What to produce: From the line containing "Image resolution: width=393" through the last line of the records below, each line is to be repeated exactly; pictures are to be omitted.

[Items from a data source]
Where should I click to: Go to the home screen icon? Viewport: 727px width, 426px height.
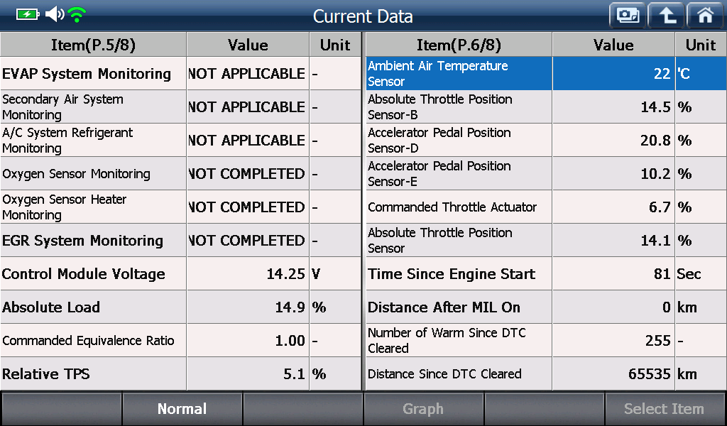705,16

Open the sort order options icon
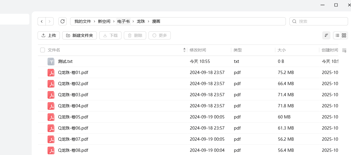tap(326, 35)
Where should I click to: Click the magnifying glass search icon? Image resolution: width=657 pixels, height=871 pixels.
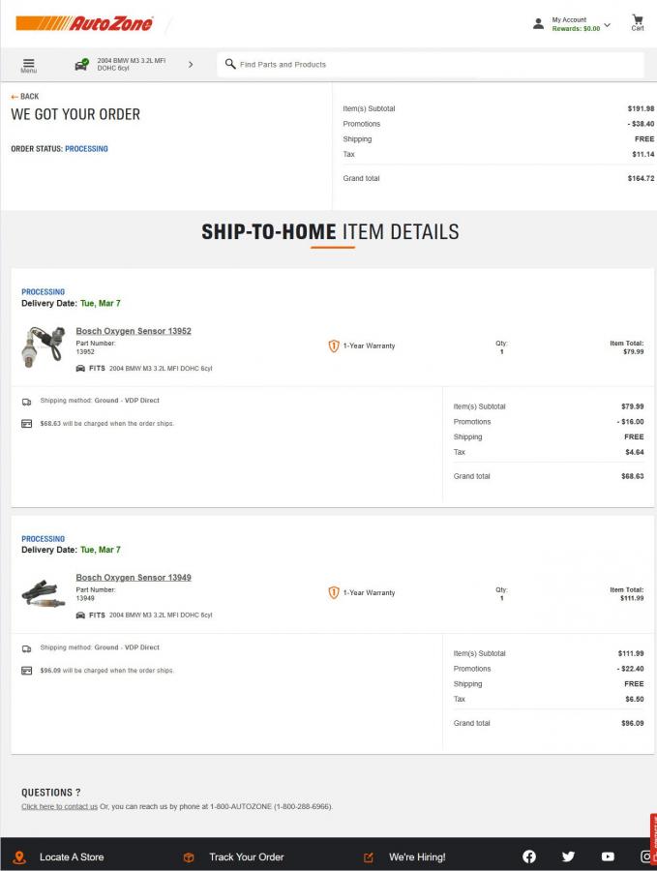tap(230, 64)
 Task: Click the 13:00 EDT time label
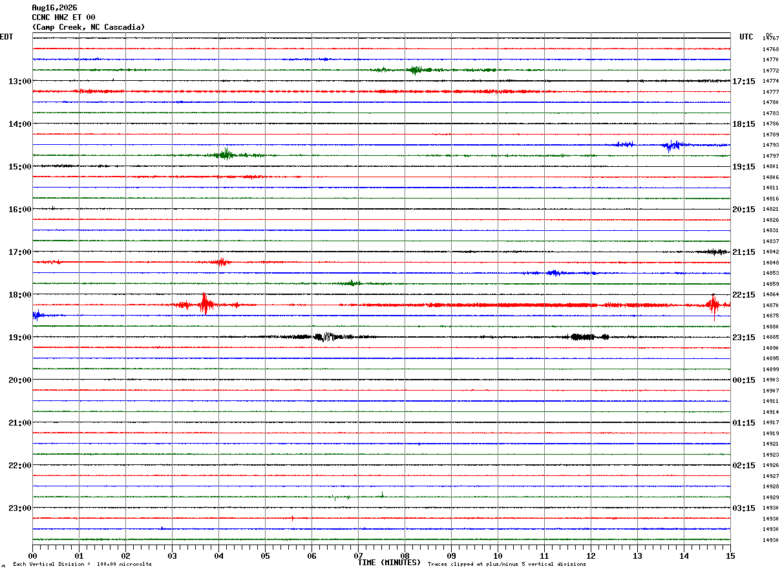(x=19, y=81)
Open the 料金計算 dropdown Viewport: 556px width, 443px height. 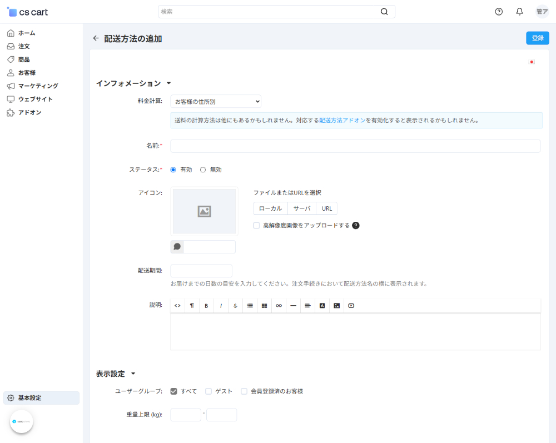[x=215, y=101]
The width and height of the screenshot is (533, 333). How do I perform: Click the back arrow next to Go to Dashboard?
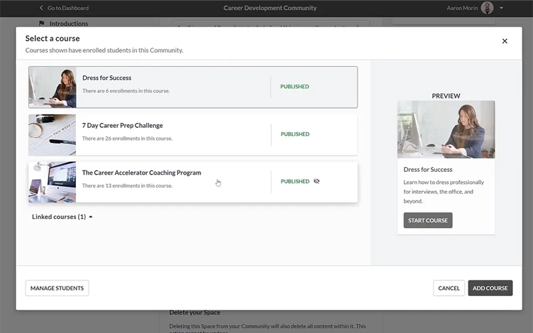(x=41, y=8)
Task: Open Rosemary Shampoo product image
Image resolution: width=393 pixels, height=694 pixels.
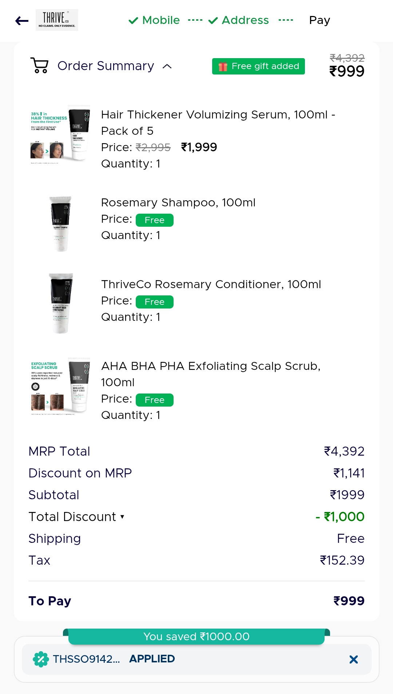Action: click(60, 224)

Answer for the task:
Image resolution: width=393 pixels, height=694 pixels.
Action: click(60, 224)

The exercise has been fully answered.